Outro derrotado inequívoco da reforma ministerial são os movimentos sociais. Para estes, as pastas de Direitos Humanos, Políticas para as Mulheres e Políticas de Promoção da Igualdade Racial eram essenciais para dar visibilidade as suas causas e aumentar as políticas de redução de desigualdade.

"Foram os movimentos sociais que colocaram a presidente nessa posição (na Presidência). E a gente só colocou Dilma lá porque acreditava que ela, e quem veio antes dela, era a melhor alternativa para fazer justiça social.

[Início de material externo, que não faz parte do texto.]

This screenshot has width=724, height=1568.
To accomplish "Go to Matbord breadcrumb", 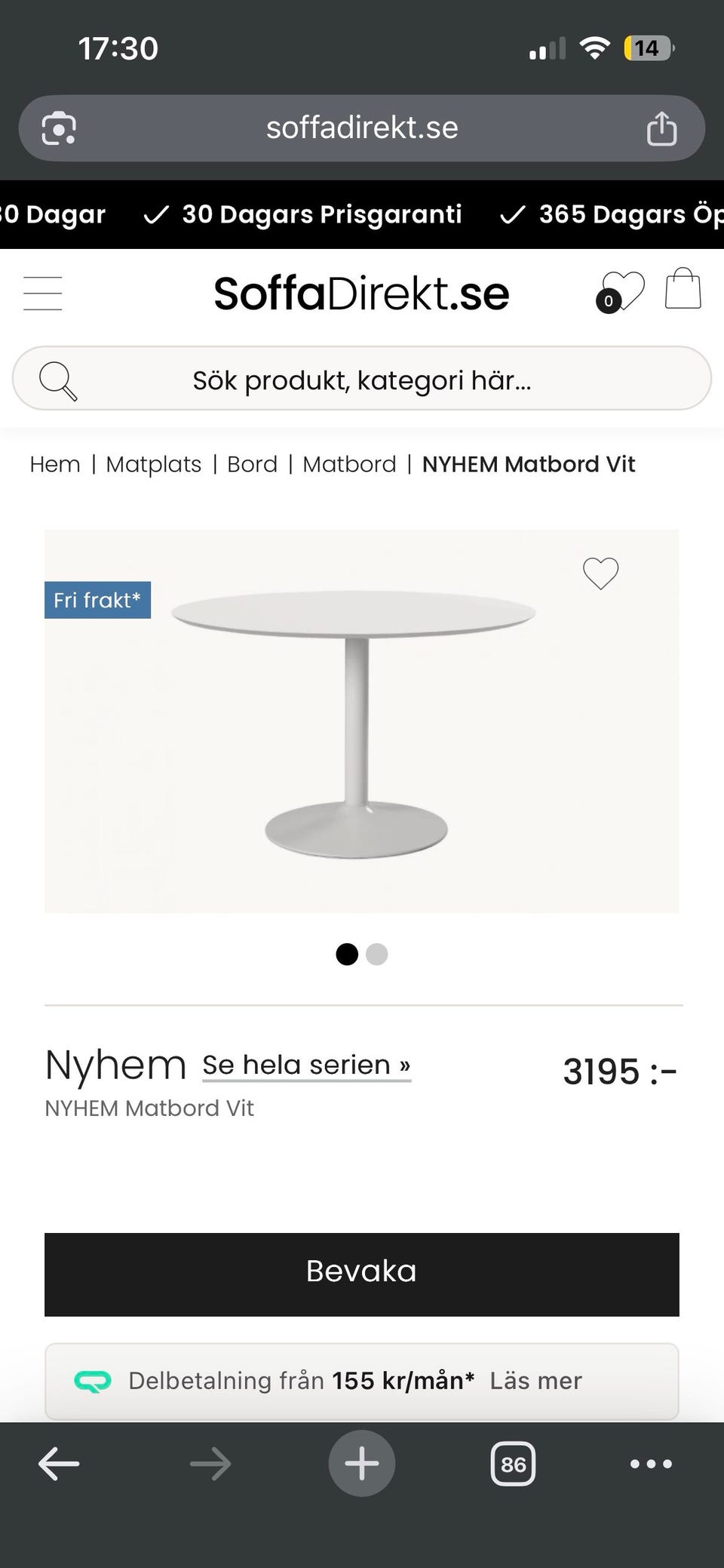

Sem essas pastas, ao mesmo tempo que foi feito um leilão do Ministério da Saúde e adotada uma política que privilegia os bancos, a gente percebe que ela está indo na contramão da justiça social. Eu não tenho outra palavra para isso que não seja traição", afirma a coordenadora da ONG Criola, Jurema Werneck, importante liderança do movimento negro.

Werneck diz que a nomeação de Nilma Gomes para a nova pasta é o único fato positivo do anúncio desta sexta. "Dilma ouviu o conselho da Viola Davis (primeira negra a ganhar o Emmy de melhor atriz dramática): uma mulher negra precisa de oportunidade para mostrar competência. Ela deu essa oportunidade a Nilma", afirma.

Questionada sobre se a reforma ministerial não era necessária para evitar um impeachment, Werneck disse que na verdade a mudança de ministros "já é o golpe".

"Esse tipo de coisa é uma rendição ao golpe. O impeachment era só o bode na sala, porque o impeachment não tem materialidade. O Supremo (Tribunal Federal) não aceitaria, nem a população. Mas, na verdade, isso quer dizer que o golpe venceu", lamenta.

Destaques da Reforma


Jaques Wagner assume Casa Civil e Aloizio Mercadante volta para o Ministério da Educação.

Marcelo Castro, deputado pelo PMDB do Piauí, vai para o Ministério da Saúde – antigo aliado do presidente da Câmara, Eduardo Cunha, hoje está afastado dele.

Ricardo Berzoini foi deslocado para Secretaria de Governo, pasta criada da fusão da Secretaria de Relações Institucionais e Secretaria Geral da Presidência.

André Figueiredo, líder do PDT na Câmara, substitui Berzoini no Ministério das Comunicações.

Nilma Lino Gomes comandará novo ministério resultado da fusão das secretarias de Direitos Humanos, Políticas para as Mulheres e Políticas de Promoção da Igualdade Racial.

Miguel Rosseto assume o novo Ministério do Trabalho e Previdência.

Aldo Rebelo substitui Wagner na pasta da Defesa e dá lugar ao deputado Celso Pansera (PMDB-RJ), no Ministério da Ciência e Tecnologia.

Helder Barbalho (PMDB-PA) trocou o Ministério da Pesca pela Secretaria de Portos.